In questi giorni ho fatto un po’ d’ordine anche alla cappelletta di papà. Fino a che abbiamo potuto abbiamo portato dei fiori freschi, ma poi anche quella spesa si è rivelata insostenibile. E poi, diciamoci la verità, ho vissuto dei mesi di forte litigio con mio padre e non volevo andare a trovarlo.
Nel 2010 avevo messo dei vasi con delle piante da fiore che ho visto solamente sfiorite, dopo la scorsa estate. Un Crinum nonsocome che mi aveva regalato un amico, che ha fiorito per la sua prima volta lì, alla cappelletta del cimitero, senza che io l’abbia veduto, e degli Agapanthus bianchi e viola. Ho tolto le cime sfiorite, pulito, annaffiato e rimpiazzato qualche pianta stanca o defunta. Tanto sono stata distratta che ho trovato delle orchidee di terra piantate in un grosso vaso, ma non ricordo assolutamente d’averlo fatto. O l’ho fatto in stato di catatonia, o sono stati i custodi, o una ramaglia della mia parentela. Sta di fatto che pensavo di trovarle stecchite, e invece sono salve anche se malconce e non fiorite.
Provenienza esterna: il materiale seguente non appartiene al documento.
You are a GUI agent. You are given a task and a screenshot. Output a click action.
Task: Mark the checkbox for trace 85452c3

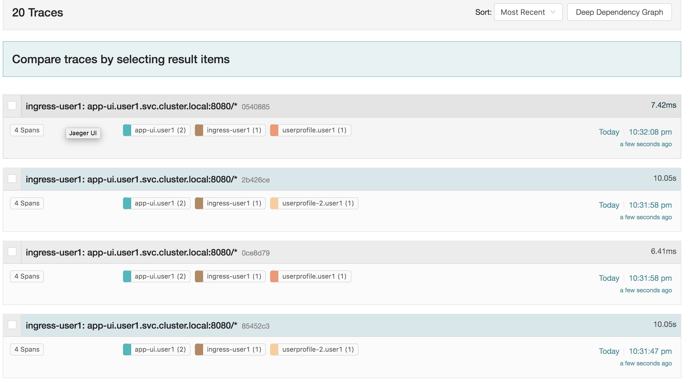coord(12,325)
Questa primavera ha portato le rifioriture di alcuni bulbi piantati l’anno prima, muscari, narcisi ‘Tete à Tete’, giacinti rosa e blu. Ovviamente anche di quelli ho perso la fioritura e mi sono limitata a rincalzarli e togliere lo sfiorito.
Non mi dispiace perdere la fioritura delle piante alla cappelletta di papà: è come un extra di punizione per non essere triste e morta.
Così spero di perdere molte altre fioriture.
Dalla Banca del Seme ho ricevuto tanti fiori che possono sopravvivere con poca acqua, e altri li avevo già.
Ho fatto delle semine selvagge, cercando di sfruttare gli interstizi e l’incuria della cappelletta. Ho seminato violette, bocche di leone, pratoline, trifoglio, violacciocca, miscugli da prato fiorito, Chasmanthe,Chasmanthium, bella di notte e sicuramente molte altre cose che non ricordo. Quando sono andata via il terreno era coperto di semi.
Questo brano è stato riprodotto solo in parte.